Les progrès de l'instrumentation


De la lunette astronomique aux télescopes géants (5/6)

La course aux télescopes géants

Tout au long du XIXème siècle, la taille de ces télescopes grandit : il fallait en effet augmenter toujours plus le diamètre de la surface collectrice, qu'il s'agisse d'une lentille ou d'un miroir, pour pouvoir capter la lumière en provenance d'objets toujours plus lointains - une lumière d'intensité toujours plus faible, donc. Le plus grand des télescopes réfracteurs, muni d'une lentille primaire de 1 mètre de diamètre, fut mis en service en 1897 dans l'état du Wisconsin ; il équipait alors l'Observatoire de Yerkes. Une lentille parfaitement homogène de cette dimension avait toutefois tendance à se déformer sous son propre poids. Là s'acheva donc la construction des télescopes réfracteurs.
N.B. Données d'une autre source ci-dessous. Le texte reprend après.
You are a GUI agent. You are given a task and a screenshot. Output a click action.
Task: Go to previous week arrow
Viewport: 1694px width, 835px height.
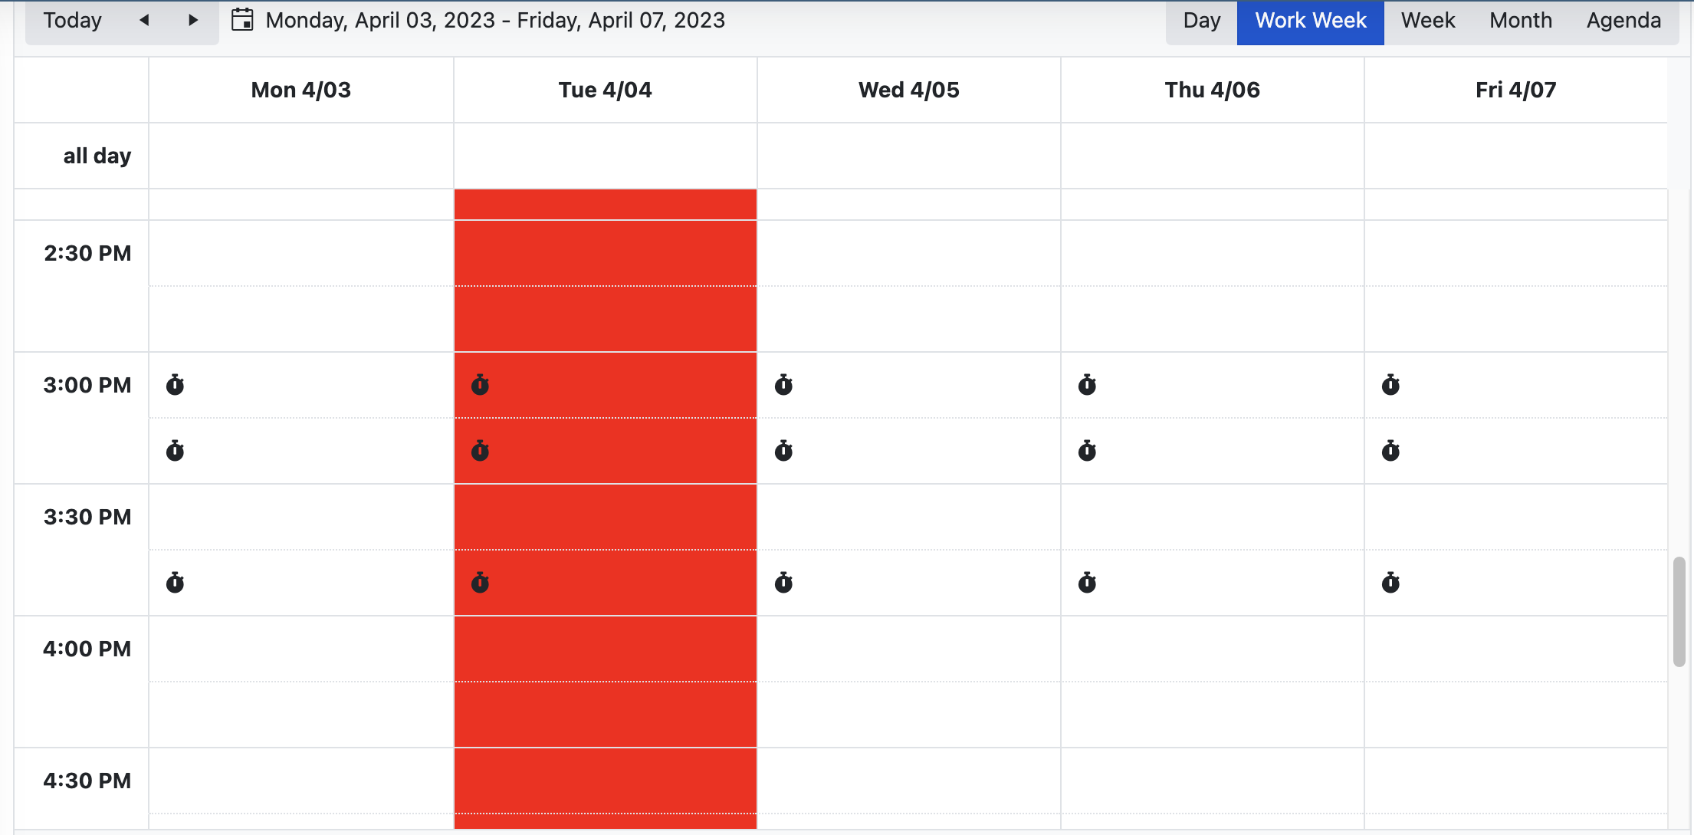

Celle des télescopes réflecteurs se poursuivit en revanche : il était plus simple en effet de supporter un miroir, mème de grande taille, la lumière ne le traversant pas de part en part comme une lentille. Les aberrations chromatiques étaient, de plus, inexistantes. Les coûts de fabrication, enfin, étaient bien moins importants. Tout plaidait donc en faveur de la construction de ces télescopes réflecteurs.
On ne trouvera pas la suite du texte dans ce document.